Human beings naturally seek balance. Your brand must use this naturally occurring power. Your customer and prospect naturally gravitate away from conflict and towards an internal sense of harmony.
This means they seek to diffuse conflicts in everything they do and purchase decisions.
Brand strategy is all about permissions. Brand permissions arise from the precepts of your target audience and the purposes that your brand meets.
Understanding the ruling precepts when developing a strategy is as important as understanding regional and cultural differences. It means more.
Human beings are inherently wired to seek balance and internal agreement. When faced with decisions, we strive to align our choices with our values, desires, and emotions. In the business world, this psychological tendency provides valuable insight into how a rebrand can be a potent strategy.
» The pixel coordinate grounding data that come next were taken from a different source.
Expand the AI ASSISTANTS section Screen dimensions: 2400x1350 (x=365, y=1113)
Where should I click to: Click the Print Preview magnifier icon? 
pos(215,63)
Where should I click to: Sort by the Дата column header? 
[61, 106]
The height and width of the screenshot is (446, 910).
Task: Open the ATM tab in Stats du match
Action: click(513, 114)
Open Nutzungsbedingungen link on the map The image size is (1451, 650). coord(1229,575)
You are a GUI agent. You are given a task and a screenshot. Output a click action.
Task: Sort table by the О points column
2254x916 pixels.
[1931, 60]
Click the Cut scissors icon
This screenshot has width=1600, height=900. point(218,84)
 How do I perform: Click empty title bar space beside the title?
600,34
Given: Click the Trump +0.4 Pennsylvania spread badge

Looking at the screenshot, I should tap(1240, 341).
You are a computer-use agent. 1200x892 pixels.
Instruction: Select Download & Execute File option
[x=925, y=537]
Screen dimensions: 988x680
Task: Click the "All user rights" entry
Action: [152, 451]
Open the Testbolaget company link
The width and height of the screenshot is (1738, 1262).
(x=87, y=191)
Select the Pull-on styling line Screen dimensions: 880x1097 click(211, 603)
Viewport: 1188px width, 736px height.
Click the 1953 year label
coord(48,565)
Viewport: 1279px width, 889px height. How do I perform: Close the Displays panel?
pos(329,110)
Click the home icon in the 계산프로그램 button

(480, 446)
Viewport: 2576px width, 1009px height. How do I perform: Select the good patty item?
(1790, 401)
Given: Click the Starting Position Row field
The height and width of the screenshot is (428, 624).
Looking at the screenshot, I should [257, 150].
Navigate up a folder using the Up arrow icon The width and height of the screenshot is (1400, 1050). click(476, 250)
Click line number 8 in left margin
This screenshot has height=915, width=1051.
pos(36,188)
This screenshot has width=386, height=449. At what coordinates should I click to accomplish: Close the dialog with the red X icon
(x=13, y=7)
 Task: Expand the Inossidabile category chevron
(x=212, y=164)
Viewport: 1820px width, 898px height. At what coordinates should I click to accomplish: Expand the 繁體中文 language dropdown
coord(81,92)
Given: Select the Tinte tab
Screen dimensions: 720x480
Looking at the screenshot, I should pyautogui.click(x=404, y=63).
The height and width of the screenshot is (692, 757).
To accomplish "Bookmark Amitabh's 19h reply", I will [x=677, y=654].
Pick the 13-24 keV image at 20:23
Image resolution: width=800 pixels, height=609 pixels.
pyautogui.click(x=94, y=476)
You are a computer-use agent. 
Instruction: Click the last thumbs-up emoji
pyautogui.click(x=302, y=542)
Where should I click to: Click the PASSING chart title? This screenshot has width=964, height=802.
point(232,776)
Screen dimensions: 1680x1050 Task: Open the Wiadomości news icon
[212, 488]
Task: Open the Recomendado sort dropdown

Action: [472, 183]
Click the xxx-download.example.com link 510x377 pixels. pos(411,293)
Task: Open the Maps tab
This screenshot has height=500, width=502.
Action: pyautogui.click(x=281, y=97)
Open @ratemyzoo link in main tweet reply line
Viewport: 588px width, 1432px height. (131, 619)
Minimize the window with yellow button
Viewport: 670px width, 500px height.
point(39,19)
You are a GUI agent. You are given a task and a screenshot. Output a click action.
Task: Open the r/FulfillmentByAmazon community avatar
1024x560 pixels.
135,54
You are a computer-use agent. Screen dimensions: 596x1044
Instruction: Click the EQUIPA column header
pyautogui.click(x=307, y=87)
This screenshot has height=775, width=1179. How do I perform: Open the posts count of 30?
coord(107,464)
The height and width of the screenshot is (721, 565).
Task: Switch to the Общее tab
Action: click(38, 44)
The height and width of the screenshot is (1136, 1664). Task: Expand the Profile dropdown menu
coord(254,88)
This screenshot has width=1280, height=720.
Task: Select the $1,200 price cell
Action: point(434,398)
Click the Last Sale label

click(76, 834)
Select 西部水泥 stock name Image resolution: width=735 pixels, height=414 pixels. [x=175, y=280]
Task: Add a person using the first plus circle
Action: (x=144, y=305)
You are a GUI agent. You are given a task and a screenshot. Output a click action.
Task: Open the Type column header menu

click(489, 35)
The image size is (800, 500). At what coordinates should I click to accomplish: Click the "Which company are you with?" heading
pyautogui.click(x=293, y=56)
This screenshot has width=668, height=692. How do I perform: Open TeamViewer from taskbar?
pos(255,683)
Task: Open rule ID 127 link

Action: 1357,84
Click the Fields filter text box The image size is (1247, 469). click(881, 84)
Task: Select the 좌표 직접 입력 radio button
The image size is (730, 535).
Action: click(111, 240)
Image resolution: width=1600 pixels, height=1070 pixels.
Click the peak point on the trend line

A well-executed rebrand not only reshapes a company’s image but also gives customers the “permission” to prefer what the company sells by helping them resolve internal conflicts.
We seek coherence between our desires and actions and gravitate toward brands and products that align with our self-perceptions and aspirations.
Consider a scenario where customers are torn between their desire for indulgence and their commitment to a healthy lifestyle. This internal conflict creates a sense of tension that hinders decision-making.
In such instances, a well-crafted rebrand strategy can be transformative. By acknowledging and addressing the customer’s internal struggle, a brand can provide a solution that bridges the gap, thereby granting the “permission” to choose a product that aligns with their values and desires.
Rebranding is not merely about changing logos and colors; it’s about reshaping a brand’s identity to align with its target audience’s evolving needs and aspirations.
By understanding the internal conflicts that customers experience, brands can position themselves as facilitators of harmony and balance. This involves two essential steps: acknowledging the customer’s dilemmas and providing a solution that alleviates the conflict.
Imagine a company producing delicious snacks but struggling to appeal to health-conscious consumers.
This company can highlight its commitment to using healthier ingredients, transparent labeling, and responsible sourcing through a rebrand. By directly addressing the internal conflict of indulgence versus health, the brand extends the “permission” to health-conscious consumers to enjoy its products guilt-free.
Consider a financial institution that aims to attract customers torn between their desire for personalized service and security concerns.
The institution can highlight its cutting-edge security measures through rebranding while emphasizing its commitment to personalized, human-centered service. This strategy grants customers the “permission” to trust the institution with their financial needs, thus striking a balance between their desires.
Here are prime rebrand examples of a successful rebranding strategy that addressed internal conflict. Consider Dove’s Real Beauty campaign. By acknowledging society’s conflicting beauty standards, Dove empowered women to embrace their natural appearance.
This approach resonated deeply, solving the internal conflict many women experience between their self-perception and societal expectations.
The campaign didn’t just sell products; it sold the permission to feel beautiful as one is.
A skillful rebrand strategy gives customers the “permission” to prefer a brand’s offerings by helping them navigate their inner dilemmas. By becoming a bridge between desires and actions, brands can forge lasting connections with their target audience. In a world inundated with choices, a brand offering clarity, understanding, and resolution becomes a guiding light in decision-making.
As businesses strive to capture hearts and minds, embracing this nuanced understanding of human psychology can pave the way for successful rebranding and sustainable growth.